Today is the first day (of sessions) of EclipseCon 2014 in North America, back on the West coast. And today also marks the monumental release of Java 8, which will be discussed in more detail as part of Java 8 day, all day in Grand Peninsula F.
The keynote will be particularly interesting; we’ve looked back at where Eclipse came from (including my interview with Mike on the past, present and future of Eclipse) often enough, but the new hotness at the Eclipse Foundation is the Internet of Things and I expect this to be one of the key subjects discussed, along with perhaps how the IDE will be in the cloud in future.
If you haven’t heard anything about Java 8, then you should set up camp in Grand Peninsula F today, where a number of Oracle and other presenters will talk about what’s new in Java 8. This release will be the biggest single change to the language since generics were released in Java 5, or inner classes in Java 1. Whist APIs aren’t going to jump to Lambdas immediately, by the end of 2014 a fair number of APIs will support them, and I expect that by 2015 they will be a mainstream part of Java’s use. Together with extension (formerly ‘defender’) methods, they will shake up Java’s APIs with a vengeance. Streams will be just as important, and the parallel computation of event sources are likely to find themselves used in a number of reactive designs in the future.
If you know everything there is to know about Java 8, then the Vert.x Day running in Grand Peninsula B is likely to be a significant player in future JVM based servers. If you haven’t heard of Vert.X, it’s like Node.JS except with real languages. Although the core is Java based, it can run programs (called verticles) written in Java, Groovy, Python or Ruby – or, if you’re really desperate, JavaScript or Scala. Messages are passed between verticles as JSON messages, in the same way that Go channels can pass data between them, but you can prototype in a scripting language first, and then switch to a real language afterwards for speed. I expect Java 8 to have a big impact here.

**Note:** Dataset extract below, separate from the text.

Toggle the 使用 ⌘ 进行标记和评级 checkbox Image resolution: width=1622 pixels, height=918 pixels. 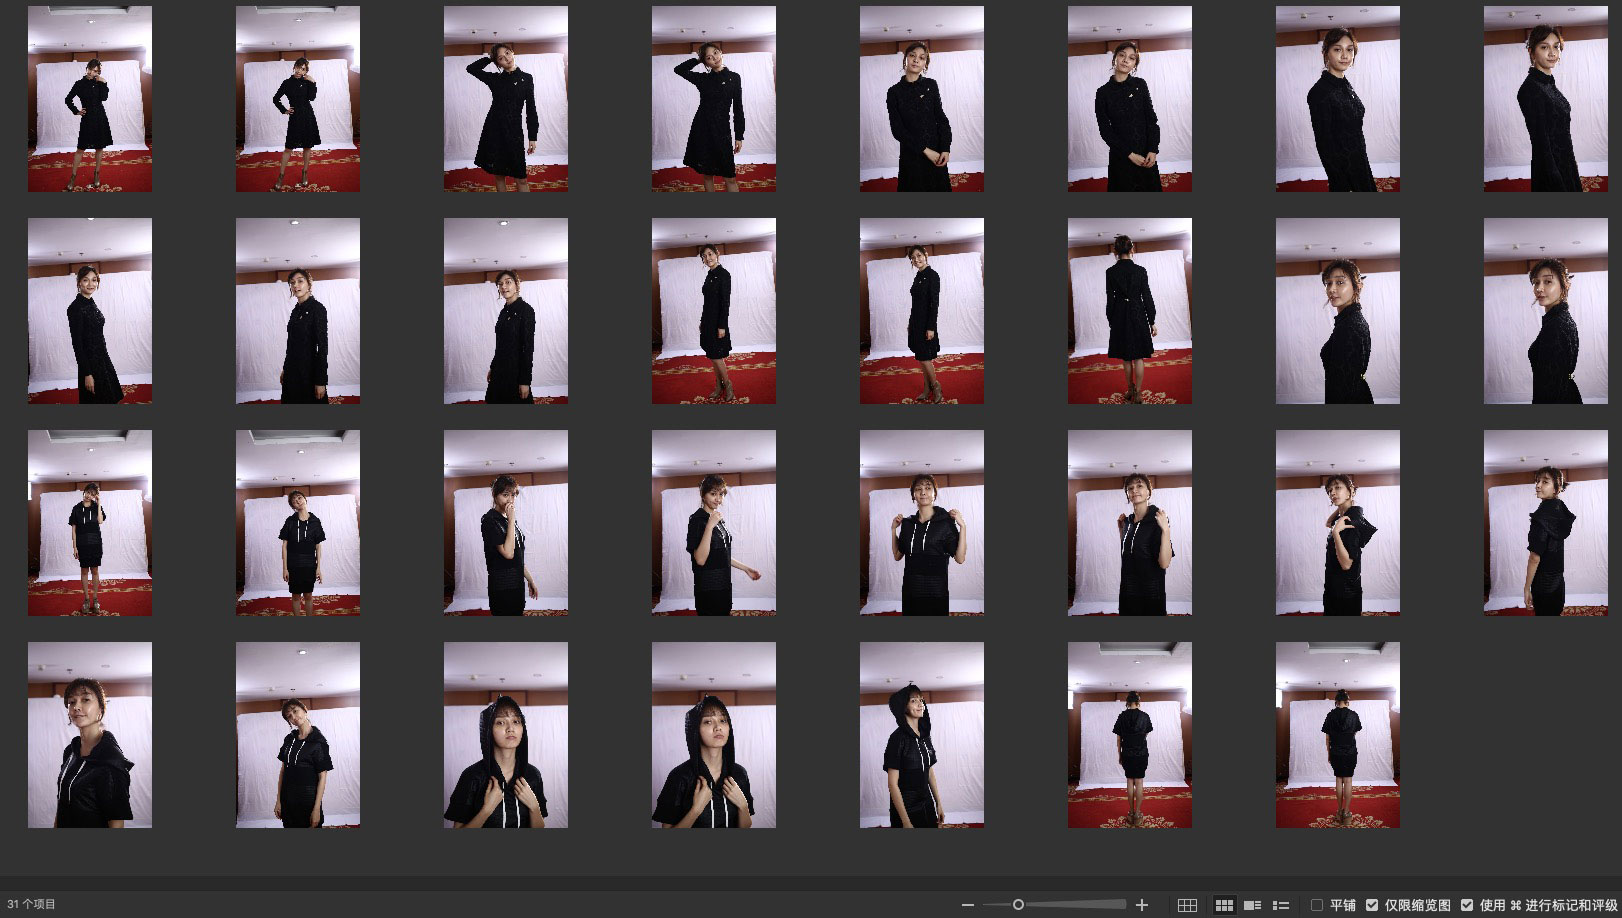point(1467,905)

(Side-note; because Vert.x is based on Java, it means you can do some very
cool things, like ‘vertx runmod io.vertx~hello-mod~1.0
’ which
will download the module from Maven Central and execute it. There’s also
a clustering option to allow modules to be instantiated across multple
instances.)
If you know everything there is to know about Java 8 and Vert.X, there’s still a lot more to see and do at EclipseCon. If you’re using Gerrit (and let’s face it, who isn’t using Gerrit these days?) then Ian Bull and Shawn Pearce are giving a great talk about how to plug-in to the Gerrit API. Why bother re-inventing the wheel when you can plug-in to it? If you want to know how to use Gerrit from the comfort of your own IDE, there’s a talk in the afternoon by Gunnar Wagenknecht who will show how the Mylyn Review tools can plug-in to Gerrit in-situ. Plus, there’s also the NASA talk (almost every talk with NASA in the title gets packed).
Later on in the day there’s a few JavaScript related talks; both about how the IDE in the browser is coming along, and how to do JavaScript development in Eclipse. Hopefully they’ll give attention to some of the frameworks that are commonplace now, like AngularJS and EmberJS. Plus, Martin Lippert will be talking about Flux (the new name for Flight) which is about making editing in the IDE cool again. If you’re not interested in JavaScript, then you should definitely look at the multi-cloud deployment with docker, because docker is starting to become a de-facto way of deploying applications on servers.
There’s lots more at the schedule for today but those are the talks I’m most interested in.
Finally, the EclipseCon hackathon will help you get used to contributing to Eclipse, and with the streamlined Gerrit review process it makes submitting changes easier than ever before. And the real conference conversations all happen in the late night bar.
Sadly, I’m not at EclipseCon this year, but I will be following tweets with #eclipsecon, so keep me updated by tweeting with that hashtag!